> SOURCE PASSAGE
──────
Biological clock protects heart from radiation damage in mice

The body’s biological clock, which keeps our 24-hour rest and wake cycle intact, may be key to preventing heart cells from damage and heart failure when using radiation to treat breast cancer.

Researchers used echocardiography to compare heart function among mice, both before and six weeks after exposing the heart to radiation. One group of mice had a mutation in the PER1 and PER2 genes, which control the body’s master clock. The second group of mice had altered light-dark cycles to throw off their clocks.

The hearts from the clock-disrupted groups had difficulties pumping blood out of the heart and into the circulation due to loss of elasticity in the heart ventricle. These mice also had more heart scar tissue compared to mice with healthy biological clocks.

Researchers also showed that levels of the biological clock protein Bmal1 protein in the course of a day were significantly lower in clock-disrupted mice. Higher levels of Bmal1 protein was associated with lower DNA damage levels, and that it also interacted with BRCA1, BRCA2, and ATM genes, which help fight radiation induced cell death.

The researchers’ next step is to repeat the study in a cancer model to pinpoint the mechanism by which the biological clock protects the heart from radiation damage. The study, published in the FASEB Journal, was partly funded by NHLBI.
──────
> RECORD SET
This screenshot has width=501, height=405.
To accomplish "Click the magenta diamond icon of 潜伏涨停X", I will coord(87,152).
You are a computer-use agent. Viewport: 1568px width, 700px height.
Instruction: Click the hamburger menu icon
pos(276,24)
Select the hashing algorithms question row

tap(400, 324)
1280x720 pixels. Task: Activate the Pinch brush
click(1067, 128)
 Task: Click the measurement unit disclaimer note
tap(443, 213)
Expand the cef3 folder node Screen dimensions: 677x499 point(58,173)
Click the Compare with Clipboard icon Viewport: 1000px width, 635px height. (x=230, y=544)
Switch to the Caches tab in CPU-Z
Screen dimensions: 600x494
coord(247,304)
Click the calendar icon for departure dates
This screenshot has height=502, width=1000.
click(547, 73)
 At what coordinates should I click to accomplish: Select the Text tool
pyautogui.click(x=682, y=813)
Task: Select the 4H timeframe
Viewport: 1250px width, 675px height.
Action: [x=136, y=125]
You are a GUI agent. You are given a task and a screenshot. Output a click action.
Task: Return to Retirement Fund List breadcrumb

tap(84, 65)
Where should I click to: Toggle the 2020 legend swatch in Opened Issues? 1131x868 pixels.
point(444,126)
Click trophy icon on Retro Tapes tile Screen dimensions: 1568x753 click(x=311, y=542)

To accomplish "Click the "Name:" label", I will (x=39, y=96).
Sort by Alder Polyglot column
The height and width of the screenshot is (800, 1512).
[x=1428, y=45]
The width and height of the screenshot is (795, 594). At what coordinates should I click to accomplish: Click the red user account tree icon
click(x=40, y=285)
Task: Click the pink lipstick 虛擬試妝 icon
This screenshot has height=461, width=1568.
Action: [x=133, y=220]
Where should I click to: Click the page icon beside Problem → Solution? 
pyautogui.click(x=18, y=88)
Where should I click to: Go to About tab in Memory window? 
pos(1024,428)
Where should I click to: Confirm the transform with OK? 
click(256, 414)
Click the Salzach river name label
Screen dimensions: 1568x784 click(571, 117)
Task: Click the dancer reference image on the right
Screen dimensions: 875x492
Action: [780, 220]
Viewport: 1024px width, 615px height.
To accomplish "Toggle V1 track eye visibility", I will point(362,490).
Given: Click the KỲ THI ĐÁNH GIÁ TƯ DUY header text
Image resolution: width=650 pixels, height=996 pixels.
──────
> TASK STATEMENT
Reproduce the entire article above on the biological clock and radiation damage to the heart, word for word and without any change.

> ANSWER BOX
Biological clock protects heart from radiation damage in mice

The body’s biological clock, which keeps our 24-hour rest and wake cycle intact, may be key to preventing heart cells from damage and heart failure when using radiation to treat breast cancer.

Researchers used echocardiography to compare heart function among mice, both before and six weeks after exposing the heart to radiation. One group of mice had a mutation in the PER1 and PER2 genes, which control the body’s master clock. The second group of mice had altered light-dark cycles to throw off their clocks.

The hearts from the clock-disrupted groups had difficulties pumping blood out of the heart and into the circulation due to loss of elasticity in the heart ventricle. These mice also had more heart scar tissue compared to mice with healthy biological clocks.

Researchers also showed that levels of the biological clock protein Bmal1 protein in the course of a day were significantly lower in clock-disrupted mice. Higher levels of Bmal1 protein was associated with lower DNA damage levels, and that it also interacted with BRCA1, BRCA2, and ATM genes, which help fight radiation induced cell death.

The researchers’ next step is to repeat the study in a cancer model to pinpoint the mechanism by which the biological clock protects the heart from radiation damage. The study, published in the FASEB Journal, was partly funded by NHLBI.